Betriebsrätin beim Folienspezialisten Leonhard-Kurz-Stiftung in Fürth

An den Ergebnissen lässt sich zudem ablesen, dass die unternehmensinterne Kommunikation über die digitale Strategie lückenhaft ist: Die Hälfte der Beschäftigten gab in der Befragung an, kein klares Verständnis von der Digitalisierungsstrategie des eigenen Betriebes zu haben, nicht mal ein Viertel sagte, das Verständnis sei voll oder überwiegend vorhanden. Diese Werte haben sich seit 2018 kaum verbessert. Grioli fordert in diesem Zusammenhang adäquate Weiterbildungsmaßnahmen: Denn viele Beschäftigte würden sich zwar gerne qualifizieren und eine hohe Veränderungsbereitschaft zeigen.

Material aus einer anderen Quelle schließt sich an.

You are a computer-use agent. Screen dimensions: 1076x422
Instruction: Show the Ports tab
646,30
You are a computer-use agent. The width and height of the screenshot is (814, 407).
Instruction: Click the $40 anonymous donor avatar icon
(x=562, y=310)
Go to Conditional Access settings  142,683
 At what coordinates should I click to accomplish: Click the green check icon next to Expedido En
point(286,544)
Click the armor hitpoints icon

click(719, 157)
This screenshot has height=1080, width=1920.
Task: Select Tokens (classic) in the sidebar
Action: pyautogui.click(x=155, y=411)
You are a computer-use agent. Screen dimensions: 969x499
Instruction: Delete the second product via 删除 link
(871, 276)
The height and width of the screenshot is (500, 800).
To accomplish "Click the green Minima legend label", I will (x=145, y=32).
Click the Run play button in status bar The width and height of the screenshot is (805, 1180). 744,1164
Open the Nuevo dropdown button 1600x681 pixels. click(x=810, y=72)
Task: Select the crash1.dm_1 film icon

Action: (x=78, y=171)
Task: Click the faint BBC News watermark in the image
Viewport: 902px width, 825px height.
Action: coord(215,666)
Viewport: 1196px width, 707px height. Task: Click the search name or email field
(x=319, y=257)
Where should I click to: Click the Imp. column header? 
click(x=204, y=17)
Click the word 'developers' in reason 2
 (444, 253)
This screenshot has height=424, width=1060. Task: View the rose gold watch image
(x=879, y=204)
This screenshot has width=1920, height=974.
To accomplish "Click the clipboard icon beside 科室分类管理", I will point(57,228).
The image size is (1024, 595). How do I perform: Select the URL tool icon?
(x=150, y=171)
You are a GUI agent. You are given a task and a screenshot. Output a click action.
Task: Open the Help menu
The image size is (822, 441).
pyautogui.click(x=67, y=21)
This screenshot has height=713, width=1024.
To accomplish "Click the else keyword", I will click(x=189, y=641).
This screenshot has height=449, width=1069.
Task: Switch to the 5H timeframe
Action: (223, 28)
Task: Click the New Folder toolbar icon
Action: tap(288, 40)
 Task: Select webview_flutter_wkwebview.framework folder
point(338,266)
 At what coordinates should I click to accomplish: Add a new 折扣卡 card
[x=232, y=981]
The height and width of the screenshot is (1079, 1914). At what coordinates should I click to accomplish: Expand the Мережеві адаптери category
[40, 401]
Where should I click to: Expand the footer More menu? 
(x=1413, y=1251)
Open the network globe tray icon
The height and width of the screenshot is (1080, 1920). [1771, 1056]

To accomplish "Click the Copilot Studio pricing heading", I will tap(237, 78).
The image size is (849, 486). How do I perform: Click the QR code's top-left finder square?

Die entsprechenden Rahmenbedingungen zu Weiterbildungen finden laut Monitor allerdings nur ein knappes Drittel der Beschäftigten in ihrem Betrieb. 

Bei einer deutlichen Mehrheit ist außerdem die technische  Ausstattung für den heimischen Schreibtisch unzureichend:  Laut dem zweiten Monitor Digitalisierung verfügen rund zwei Drittel der Befragten nicht über einen vollausgestatteten Arbeitsplatz im Homeoffice beziehungsweise bei der Telearbeit. Dabei führt fehlende Ausstattung zu gesundheitlicher und finanzieller Benachteiligung der Beschäftigten. Die Position der IGBCE dazu ist klar: Betriebskosten für eine adäquate technische Ausstattung dürfen nicht auf die Belegschaft umgelegt werden.